Jiu-jitsu gives us a lot, but it also takes a lot out of us. It’s exhausting to train hard and wake up sore every day. When you have a busy schedule, you give up moments with your family or otherwise free time to squeeze in some rolling. It’s a ton of laundry. It’s a ton of pain. It’s a ton of sacrifice.
Sure, it’s all worth it, but it’s also ok to spend this forced break from jiu-jitsu taking advantage of doing the things you miss out on because you train. Learn a new skill or take on a new solo hobby. Spend quality time being lazy with your partner or playing with your kids. Read books you’ve wanted to read and binge-watch that show you’ve wanted to see, but haven’t had time to watch. It’s easy to convince yourself that you’re not dedicated enough if you’re not doing whatever you can to train, especially when you see people around you finding every possible way to include jiu-jitsu in their mid-pandemic lives, but really, it’s ok. Your life doesn’t have to revolve around jiu-jitsu in order for jiu-jitsu to improve the quality of your life.
What began as a two-week shutdown period for many gyms is likely to last much longer. If you so choose, you’ll have time to solo drill and watch instructionals and use your pillow in a gi as a training dummy. Regardless of how severe this outbreak ends up being, we are experiencing something that no one alive has ever been through. You are likely being forced to spend time at home for an indefinite period of time, and if your work is considered “essential” right now, you’re probably exhausted. Be kind to yourself.

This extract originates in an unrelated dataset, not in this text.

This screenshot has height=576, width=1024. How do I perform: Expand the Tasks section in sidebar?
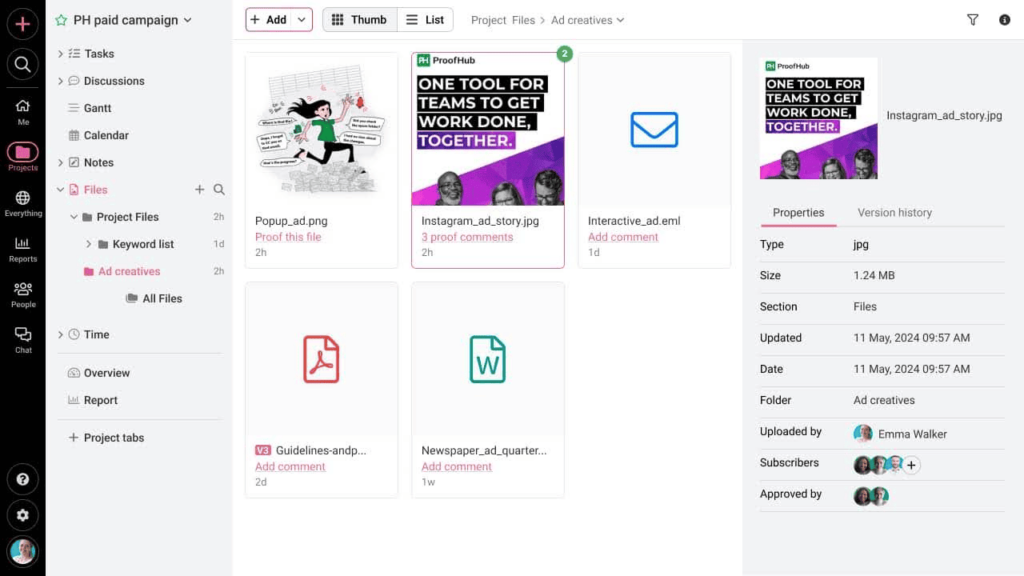pos(60,54)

While those who stay active and keep drilling in whatever way they can will likely have some kind of advantage over those who switch to a sedentary, BJJ-free lifestyle, everyone in jiu-jitsu is going to see their training take a hit right now. If training in whatever way you can is making this time easier for you, then do it. But if you think your mental health would fare better by setting jiu-jitsu aside for now and using your time in self-isolation to accomplish something else (or nothing at all), remember that jiu-jitsu will be waiting for you when things in the world are a bit less hectic and contagious.